Editor’s note: Today’s guest blogger is John Paul Besong, SVP & CIO at Rockwell Collins, a Fortune 500 manufacturer of communication, aviation electronic, and information management systems, services and solutions.
In 1933, Rockwell Collins — then less than a year old and known as Collins Radio — supplied the equipment to establish a communications link with the South Pole expedition of Rear Admiral Richard Byrd. It was an exhilarating start to what would, over the next 80 years, include a number of industry milestones, including providing communications for the Apollo, Gemini and Mercury programs, pioneering GPS navigation, and more recently, developing the industry’s only aviation head-up synthetic vision system.
Today, we’re one of the world’s leading aerospace and defence companies. Our team of about 20,000 employees builds systems to ensure pilots around the world arrive and land safely. Our aviation electronics are installed in the cockpits or cabins of nearly every commercial air transport aircraft in the world. And our communication systems transmit about 70 percent of U.S. and allied military airborne communications.

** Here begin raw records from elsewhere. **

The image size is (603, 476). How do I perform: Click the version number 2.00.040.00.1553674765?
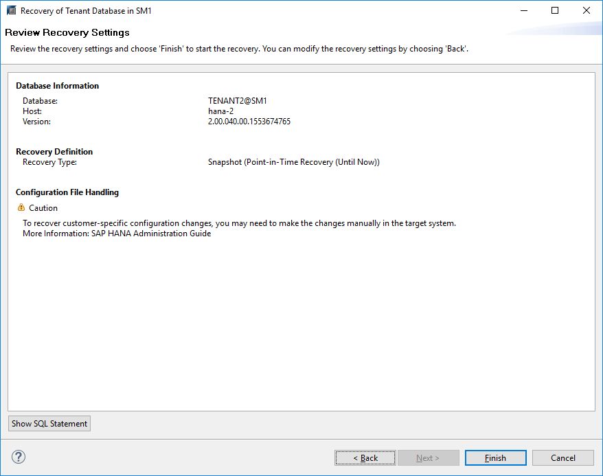[x=249, y=122]
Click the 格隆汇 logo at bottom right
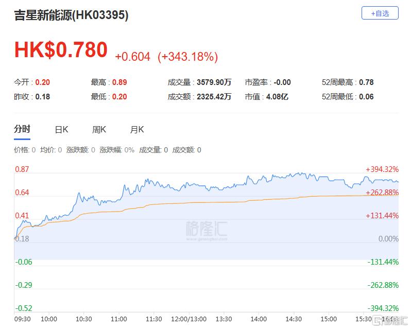The width and height of the screenshot is (411, 329). pos(391,321)
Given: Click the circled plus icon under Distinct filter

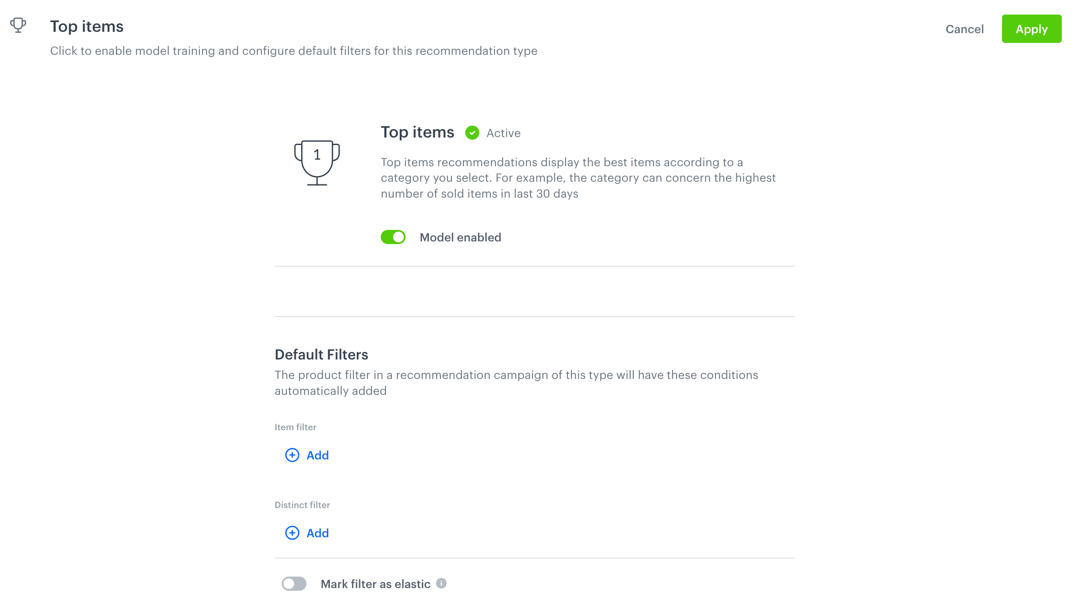Looking at the screenshot, I should coord(292,533).
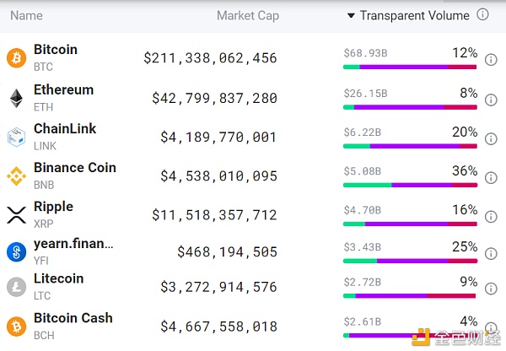Click the Bitcoin orange logo icon

[x=17, y=58]
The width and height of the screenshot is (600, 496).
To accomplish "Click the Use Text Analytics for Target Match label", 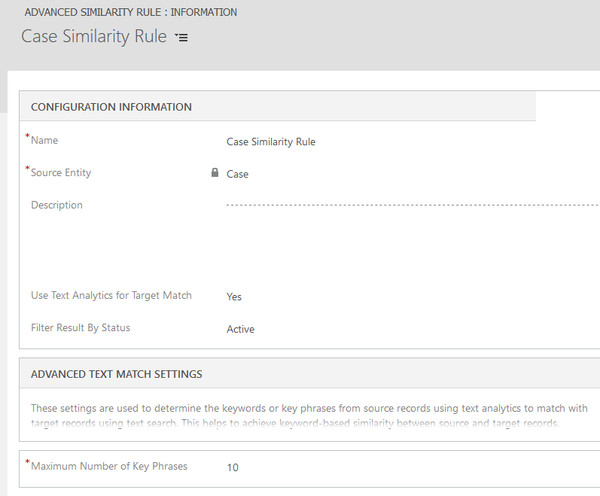I will tap(111, 296).
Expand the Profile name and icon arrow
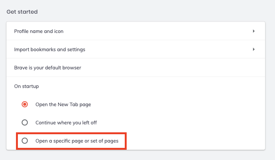Viewport: 275px width, 160px height. point(253,31)
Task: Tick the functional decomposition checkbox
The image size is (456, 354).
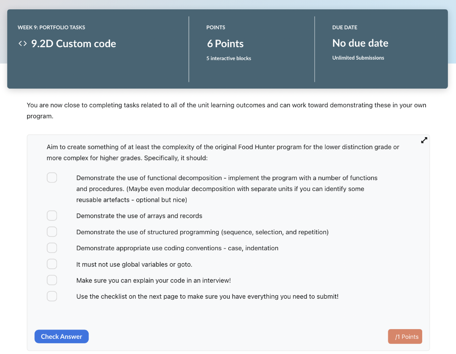Action: click(x=52, y=178)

Because we operate in an industry that places a premium on safety and serve clients that prioritize security, our technology — and our IT environment — has to be safe, trustworthy and reliable. Recently, I realized these priorities, along with our risk averse culture, had left us with IT tools that kept our operations secure and consistent but left our employees and our IT team frustrated.
The problems were widespread. With our legacy mail system, less than 10 percent of our employees — those with company Blackberries — could check their email and calendar on the go. A majority of our engineers expressed dissatisfaction with our development tools. And we were having trouble attracting young new talent. After digging deeper, I sent out a company-wide survey, and the message came through loud and clear: our employees wanted a faster, more flexible platform that was safe and let them access their info and collaborate on the go and from multiple devices.
We looked at a number of options, and after an extended evaluation process, decided that Google Apps for Business was the best solution for both protecting sensitive company information and giving our employees the consumer-friendly collaboration tools they were asking for. With the help of Maven Wave, our Google Apps implementation partner, we made the move successfully and completed our official go-live just a few weeks ago.
Google Apps is moving us into the next era of user-centric computing by allowing our employees to use technology at work the same way they do at home. To start, we’ve replaced the legacy mail system with Google Apps for email, calendar, storage, documents and video chat, and all employees can access their Google Apps account on their own mobile devices — Android, iPhone, tablet, whatever they choose to use. We have also deployed a campus-wide employee wireless network so people don’t feel chained to their desks.
Our employees are now exploring and adopting all of the other collaborative features of Google Apps as well. Three weeks into our deployment, 12,500 employees are using Drive for secure file storage and document sharing, with more than 750,000 files uploaded to Drive. Nearly 20,000 Google Docs, Sheets and Slides have been created. And finally, approximately 10,000 files have already been shared on a read/write access basis, enabling employees to co-author and collaborate within a single document.
Rockwell Collins is a Fortune 500 company with employees located across the globe, and we need to leverage technology to collaborate better and to work more efficiently. Now that our employees can respond to each other almost instantly and work from virtually anywhere with Google Apps, I believe we’re paving the way for the next phase of Rockwell Collins’ journey.